ASSIGNMENT: If a line in the entries below includes the string "computer", copy it out.

>>

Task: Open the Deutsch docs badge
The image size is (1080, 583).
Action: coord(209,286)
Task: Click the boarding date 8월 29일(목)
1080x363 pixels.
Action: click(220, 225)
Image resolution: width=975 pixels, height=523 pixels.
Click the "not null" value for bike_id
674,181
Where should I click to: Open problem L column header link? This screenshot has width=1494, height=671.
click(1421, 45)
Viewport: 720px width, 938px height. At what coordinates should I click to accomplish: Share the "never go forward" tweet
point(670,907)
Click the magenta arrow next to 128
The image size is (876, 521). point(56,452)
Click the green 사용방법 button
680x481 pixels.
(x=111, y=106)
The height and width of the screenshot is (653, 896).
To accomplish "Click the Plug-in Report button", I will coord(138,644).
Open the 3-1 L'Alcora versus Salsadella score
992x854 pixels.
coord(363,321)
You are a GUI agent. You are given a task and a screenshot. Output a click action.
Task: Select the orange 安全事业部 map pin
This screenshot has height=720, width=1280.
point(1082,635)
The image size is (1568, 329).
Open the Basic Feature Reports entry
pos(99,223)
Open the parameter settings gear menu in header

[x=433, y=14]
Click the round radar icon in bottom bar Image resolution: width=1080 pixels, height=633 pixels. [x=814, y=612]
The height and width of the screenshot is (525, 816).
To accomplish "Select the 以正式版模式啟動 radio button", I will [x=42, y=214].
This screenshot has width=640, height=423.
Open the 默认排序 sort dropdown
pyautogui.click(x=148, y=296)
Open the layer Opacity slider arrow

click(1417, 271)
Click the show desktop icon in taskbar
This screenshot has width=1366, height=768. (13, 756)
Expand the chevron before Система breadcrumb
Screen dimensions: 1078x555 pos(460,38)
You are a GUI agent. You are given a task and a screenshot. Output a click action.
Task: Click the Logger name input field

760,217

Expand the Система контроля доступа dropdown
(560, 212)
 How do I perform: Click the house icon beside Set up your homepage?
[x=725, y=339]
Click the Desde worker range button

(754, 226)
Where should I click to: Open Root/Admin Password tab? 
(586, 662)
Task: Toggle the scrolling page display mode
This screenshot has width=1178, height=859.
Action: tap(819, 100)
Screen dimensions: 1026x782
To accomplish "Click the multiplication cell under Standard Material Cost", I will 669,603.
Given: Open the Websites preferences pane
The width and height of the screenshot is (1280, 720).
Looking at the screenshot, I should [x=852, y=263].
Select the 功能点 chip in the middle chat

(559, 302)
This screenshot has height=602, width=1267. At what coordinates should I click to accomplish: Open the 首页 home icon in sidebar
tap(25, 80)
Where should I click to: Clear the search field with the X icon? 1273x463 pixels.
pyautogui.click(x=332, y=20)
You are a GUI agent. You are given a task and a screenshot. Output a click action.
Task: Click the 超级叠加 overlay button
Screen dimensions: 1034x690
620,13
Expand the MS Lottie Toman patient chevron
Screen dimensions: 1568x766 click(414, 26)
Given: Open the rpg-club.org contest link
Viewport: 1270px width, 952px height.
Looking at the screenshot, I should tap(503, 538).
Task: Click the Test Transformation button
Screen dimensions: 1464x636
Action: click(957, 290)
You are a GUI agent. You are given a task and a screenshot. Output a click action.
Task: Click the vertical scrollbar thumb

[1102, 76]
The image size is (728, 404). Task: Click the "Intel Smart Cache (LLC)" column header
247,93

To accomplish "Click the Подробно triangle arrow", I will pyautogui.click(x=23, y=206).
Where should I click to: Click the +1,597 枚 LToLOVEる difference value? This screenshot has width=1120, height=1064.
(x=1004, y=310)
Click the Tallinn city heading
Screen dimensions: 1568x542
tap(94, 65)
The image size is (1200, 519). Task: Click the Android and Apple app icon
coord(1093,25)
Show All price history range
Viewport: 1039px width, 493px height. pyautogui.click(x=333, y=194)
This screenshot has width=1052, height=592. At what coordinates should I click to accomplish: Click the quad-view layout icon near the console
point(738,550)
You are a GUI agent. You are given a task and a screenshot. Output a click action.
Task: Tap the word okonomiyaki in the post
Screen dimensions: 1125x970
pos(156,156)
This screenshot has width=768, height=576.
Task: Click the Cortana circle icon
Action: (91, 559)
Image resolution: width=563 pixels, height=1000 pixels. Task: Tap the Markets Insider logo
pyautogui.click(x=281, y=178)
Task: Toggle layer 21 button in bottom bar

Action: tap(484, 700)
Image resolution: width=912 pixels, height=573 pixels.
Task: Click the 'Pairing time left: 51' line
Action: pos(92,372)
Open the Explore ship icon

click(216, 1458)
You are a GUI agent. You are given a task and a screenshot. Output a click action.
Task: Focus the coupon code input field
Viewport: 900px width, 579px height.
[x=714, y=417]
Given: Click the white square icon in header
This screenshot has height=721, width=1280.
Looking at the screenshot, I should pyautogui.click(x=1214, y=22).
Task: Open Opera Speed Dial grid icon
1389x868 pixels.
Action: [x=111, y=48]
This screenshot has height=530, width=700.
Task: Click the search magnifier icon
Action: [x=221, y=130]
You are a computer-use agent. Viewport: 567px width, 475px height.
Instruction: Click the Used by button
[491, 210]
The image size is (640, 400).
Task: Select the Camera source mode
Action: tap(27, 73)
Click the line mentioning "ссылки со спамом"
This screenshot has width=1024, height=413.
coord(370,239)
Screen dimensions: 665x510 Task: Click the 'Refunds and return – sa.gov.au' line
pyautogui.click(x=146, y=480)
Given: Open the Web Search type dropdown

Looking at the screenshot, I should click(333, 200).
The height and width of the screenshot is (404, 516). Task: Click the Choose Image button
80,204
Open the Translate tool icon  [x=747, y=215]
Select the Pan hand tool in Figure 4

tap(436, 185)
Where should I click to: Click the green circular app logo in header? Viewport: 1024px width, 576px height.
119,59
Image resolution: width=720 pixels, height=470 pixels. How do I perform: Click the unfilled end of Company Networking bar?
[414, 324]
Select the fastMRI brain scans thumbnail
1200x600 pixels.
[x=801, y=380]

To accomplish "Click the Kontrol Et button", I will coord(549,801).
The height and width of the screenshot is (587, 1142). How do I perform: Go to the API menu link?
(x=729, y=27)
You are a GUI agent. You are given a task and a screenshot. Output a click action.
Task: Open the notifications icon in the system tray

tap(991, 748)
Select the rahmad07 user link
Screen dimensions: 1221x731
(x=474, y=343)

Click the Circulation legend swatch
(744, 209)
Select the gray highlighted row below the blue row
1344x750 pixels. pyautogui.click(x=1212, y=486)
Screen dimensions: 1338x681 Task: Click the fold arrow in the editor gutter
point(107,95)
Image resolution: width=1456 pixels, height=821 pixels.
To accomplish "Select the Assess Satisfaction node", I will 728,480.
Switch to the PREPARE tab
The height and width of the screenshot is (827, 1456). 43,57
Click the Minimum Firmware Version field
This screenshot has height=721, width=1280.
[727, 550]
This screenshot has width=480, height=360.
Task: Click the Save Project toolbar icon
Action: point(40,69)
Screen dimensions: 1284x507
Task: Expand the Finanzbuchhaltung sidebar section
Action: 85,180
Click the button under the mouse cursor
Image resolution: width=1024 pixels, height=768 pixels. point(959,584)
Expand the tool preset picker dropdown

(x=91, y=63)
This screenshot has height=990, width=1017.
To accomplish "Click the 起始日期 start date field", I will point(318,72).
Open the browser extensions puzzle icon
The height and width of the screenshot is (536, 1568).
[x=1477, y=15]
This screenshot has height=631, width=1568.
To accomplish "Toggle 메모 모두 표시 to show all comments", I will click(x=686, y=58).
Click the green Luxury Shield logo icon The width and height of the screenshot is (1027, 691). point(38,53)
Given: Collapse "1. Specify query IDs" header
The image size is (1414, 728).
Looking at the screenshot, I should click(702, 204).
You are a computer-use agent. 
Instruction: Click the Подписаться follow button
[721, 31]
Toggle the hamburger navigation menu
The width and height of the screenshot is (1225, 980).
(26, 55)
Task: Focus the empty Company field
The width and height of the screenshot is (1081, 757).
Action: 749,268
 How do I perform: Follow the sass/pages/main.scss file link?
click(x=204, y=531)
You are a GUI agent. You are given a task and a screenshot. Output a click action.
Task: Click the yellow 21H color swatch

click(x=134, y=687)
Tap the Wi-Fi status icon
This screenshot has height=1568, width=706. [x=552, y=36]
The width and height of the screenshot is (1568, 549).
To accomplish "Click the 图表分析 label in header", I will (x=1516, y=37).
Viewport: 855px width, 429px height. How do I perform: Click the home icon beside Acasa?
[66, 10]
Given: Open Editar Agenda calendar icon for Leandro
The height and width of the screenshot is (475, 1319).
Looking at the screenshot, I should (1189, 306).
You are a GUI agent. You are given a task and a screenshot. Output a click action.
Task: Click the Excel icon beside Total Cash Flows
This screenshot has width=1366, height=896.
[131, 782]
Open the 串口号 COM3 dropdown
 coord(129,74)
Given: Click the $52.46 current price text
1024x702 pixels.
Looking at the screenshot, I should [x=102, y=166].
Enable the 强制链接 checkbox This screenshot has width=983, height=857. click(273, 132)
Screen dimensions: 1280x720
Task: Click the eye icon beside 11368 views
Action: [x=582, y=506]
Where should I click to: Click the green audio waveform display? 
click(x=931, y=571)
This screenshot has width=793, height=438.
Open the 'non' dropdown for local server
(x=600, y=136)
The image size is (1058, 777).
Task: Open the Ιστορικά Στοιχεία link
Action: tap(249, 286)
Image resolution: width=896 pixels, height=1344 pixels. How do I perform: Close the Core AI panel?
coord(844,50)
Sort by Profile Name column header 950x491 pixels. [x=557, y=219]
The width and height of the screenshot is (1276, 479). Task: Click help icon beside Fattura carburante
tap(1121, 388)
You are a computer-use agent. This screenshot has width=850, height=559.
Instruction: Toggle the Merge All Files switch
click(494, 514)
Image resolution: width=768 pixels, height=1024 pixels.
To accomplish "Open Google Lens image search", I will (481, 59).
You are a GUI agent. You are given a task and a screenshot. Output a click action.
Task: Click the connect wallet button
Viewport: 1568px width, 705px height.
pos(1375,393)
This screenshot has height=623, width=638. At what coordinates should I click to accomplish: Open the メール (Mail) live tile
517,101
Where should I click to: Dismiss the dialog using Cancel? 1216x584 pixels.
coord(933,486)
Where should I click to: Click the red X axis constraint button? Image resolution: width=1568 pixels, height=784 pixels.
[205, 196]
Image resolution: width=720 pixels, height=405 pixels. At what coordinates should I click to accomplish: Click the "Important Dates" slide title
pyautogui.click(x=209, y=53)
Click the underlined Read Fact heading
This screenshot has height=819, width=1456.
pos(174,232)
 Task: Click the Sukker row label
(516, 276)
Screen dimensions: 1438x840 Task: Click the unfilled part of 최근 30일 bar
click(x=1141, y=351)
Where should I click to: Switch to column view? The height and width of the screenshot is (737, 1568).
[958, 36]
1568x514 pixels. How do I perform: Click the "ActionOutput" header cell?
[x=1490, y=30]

<<

COMPLETED TASK:
You are a computer-use agent. Viewport: 567px width, 475px height.
You are a computer-use agent. 
You are a computer-use agent. This screenshot has width=850, height=559.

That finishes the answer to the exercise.